I am looking at the 1000 Genome data found here: ftp://ftp-trace.ncbi.nih.gov/1000genomes/ftp/pilot_data/release/2010_07/exon/snps/
And I am trying to count the number of SNPs for CEU individuals that exist within this list: http://pastebin.com/JUwNLh9E
Each time I try, my count is almost double what is expected. I used vcftools:
vcftools --vcf CEU.exon.2010_03.genotypes.vcf --keep keep.txt --out vcfoutput/CEU_targets --freq --recode
Where keep.txt has the list in pastebin.
And then I looked at the number of lines in the recoded file because each line should represent a SNP. It has 3489 lines without the header, but according to a paper that I am referencing (table 2) there should only be 826 between this data and HapMap data.

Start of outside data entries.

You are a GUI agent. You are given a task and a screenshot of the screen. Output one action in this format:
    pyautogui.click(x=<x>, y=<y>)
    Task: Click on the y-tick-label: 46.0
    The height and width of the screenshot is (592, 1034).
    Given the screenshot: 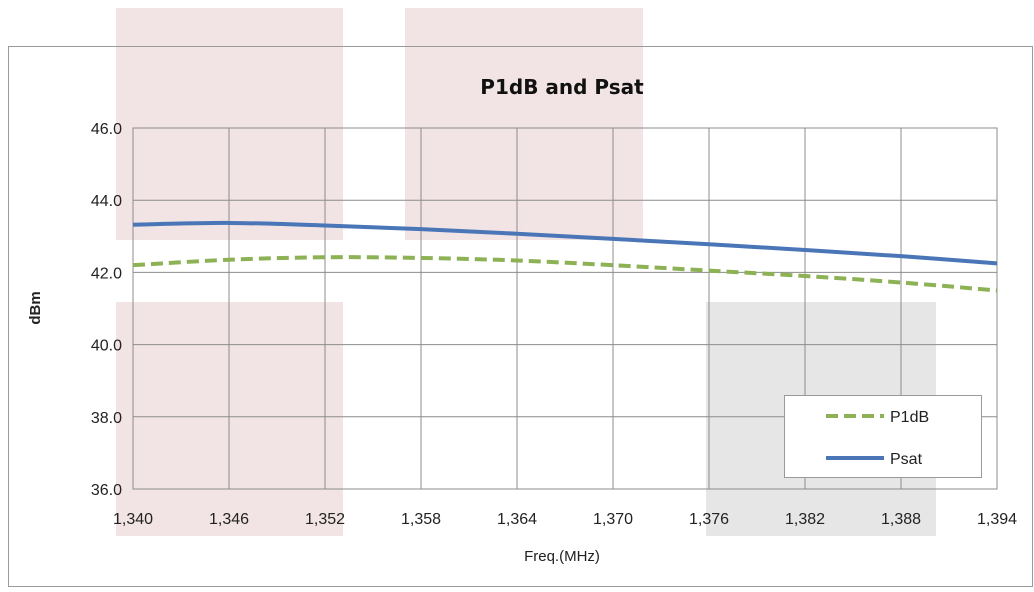 What is the action you would take?
    pyautogui.click(x=106, y=130)
     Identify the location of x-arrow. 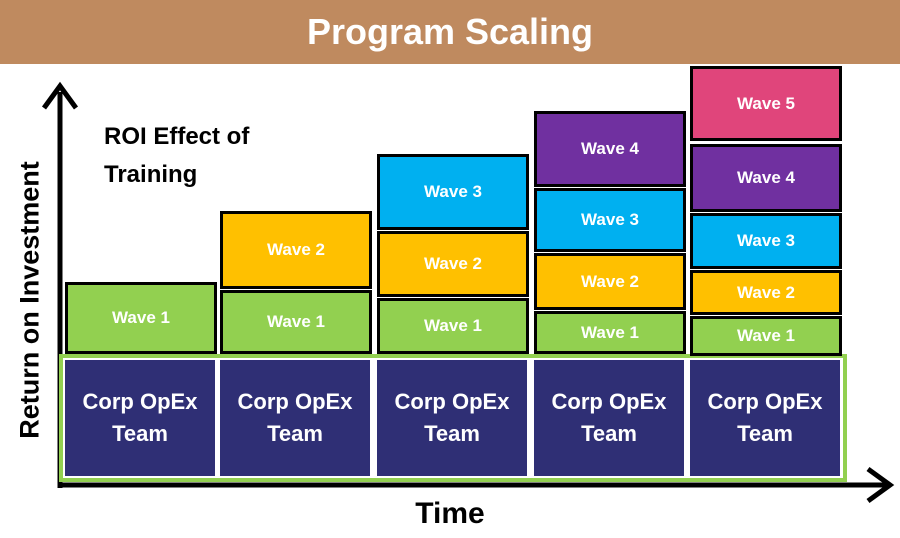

Why are my numbers excessively high?
Thanks in advance! -Matt
EDIT: I am counting the SNPs correctly, but I don't know how to restrict my ROI. The paper states "we restricted the analysis to the 470 kb of sequence that overlapped with the exon capture boundaries of the 1000 Genomes pilot project". I'm not sure how to do this, so if anyone has some insight, it would be greatly appreciated!
That cut it down to 2274, but this is still significantly higher. Thanks for your help. Any other thoughts?